[WHAT YOU ARE ASKED TO DO]: Repeat all of the data below word for word, with no changes.

(Stored entries)
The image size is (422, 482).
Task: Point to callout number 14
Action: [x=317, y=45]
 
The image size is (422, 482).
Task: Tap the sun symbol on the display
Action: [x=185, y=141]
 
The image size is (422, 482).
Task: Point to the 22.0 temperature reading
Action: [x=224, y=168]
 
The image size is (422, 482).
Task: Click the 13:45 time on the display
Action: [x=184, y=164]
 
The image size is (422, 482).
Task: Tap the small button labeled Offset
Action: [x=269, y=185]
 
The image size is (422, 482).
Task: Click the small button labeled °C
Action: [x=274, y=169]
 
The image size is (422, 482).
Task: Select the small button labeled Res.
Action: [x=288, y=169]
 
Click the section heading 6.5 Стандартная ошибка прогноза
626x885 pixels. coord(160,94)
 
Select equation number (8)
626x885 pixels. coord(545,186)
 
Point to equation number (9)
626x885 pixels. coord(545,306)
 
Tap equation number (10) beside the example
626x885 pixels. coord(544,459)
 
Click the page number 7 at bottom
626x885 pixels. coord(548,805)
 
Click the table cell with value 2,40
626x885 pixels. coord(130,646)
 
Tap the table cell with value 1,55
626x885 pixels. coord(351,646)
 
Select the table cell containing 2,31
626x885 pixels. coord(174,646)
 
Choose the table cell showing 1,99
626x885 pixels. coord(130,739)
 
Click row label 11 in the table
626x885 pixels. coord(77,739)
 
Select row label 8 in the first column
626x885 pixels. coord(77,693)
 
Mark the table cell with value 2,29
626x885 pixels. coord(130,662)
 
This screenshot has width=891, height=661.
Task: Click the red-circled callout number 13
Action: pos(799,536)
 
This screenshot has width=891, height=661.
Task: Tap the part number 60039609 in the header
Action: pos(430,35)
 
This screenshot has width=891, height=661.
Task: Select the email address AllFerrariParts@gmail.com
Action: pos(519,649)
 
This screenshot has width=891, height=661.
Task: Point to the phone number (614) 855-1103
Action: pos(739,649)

[CORRECT OUTPUT]:
The image size is (422, 482).
Task: Point to callout number 14
Action: [x=317, y=45]
 
The image size is (422, 482).
Task: Tap the sun symbol on the display
Action: [x=185, y=141]
 
The image size is (422, 482).
Task: Point to the 22.0 temperature reading
Action: [x=224, y=168]
 
The image size is (422, 482).
Task: Click the 13:45 time on the display
Action: [x=184, y=164]
 
The image size is (422, 482).
Task: Tap the small button labeled Offset
Action: [x=269, y=185]
 
The image size is (422, 482).
Task: Click the small button labeled °C
Action: [x=274, y=169]
 
The image size is (422, 482).
Task: Select the small button labeled Res.
Action: [x=288, y=169]
 
Click the section heading 6.5 Стандартная ошибка прогноза
626x885 pixels. coord(160,94)
 
Select equation number (8)
626x885 pixels. coord(545,186)
 
Point to equation number (9)
626x885 pixels. coord(545,306)
 
Tap equation number (10) beside the example
626x885 pixels. coord(544,459)
 
Click the page number 7 at bottom
626x885 pixels. coord(548,805)
 
Click the table cell with value 2,40
626x885 pixels. coord(130,646)
 
Tap the table cell with value 1,55
626x885 pixels. coord(351,646)
 
Select the table cell containing 2,31
626x885 pixels. coord(174,646)
 
Choose the table cell showing 1,99
626x885 pixels. coord(130,739)
 
Click row label 11 in the table
626x885 pixels. coord(77,739)
 
Select row label 8 in the first column
626x885 pixels. coord(77,693)
 
Mark the table cell with value 2,29
626x885 pixels. coord(130,662)
 
This screenshot has width=891, height=661.
Task: Click the red-circled callout number 13
Action: pos(799,536)
 
This screenshot has width=891, height=661.
Task: Tap the part number 60039609 in the header
Action: pos(430,35)
 
This screenshot has width=891, height=661.
Task: Select the email address AllFerrariParts@gmail.com
Action: pos(519,649)
 
This screenshot has width=891, height=661.
Task: Point to the phone number (614) 855-1103
Action: pos(739,649)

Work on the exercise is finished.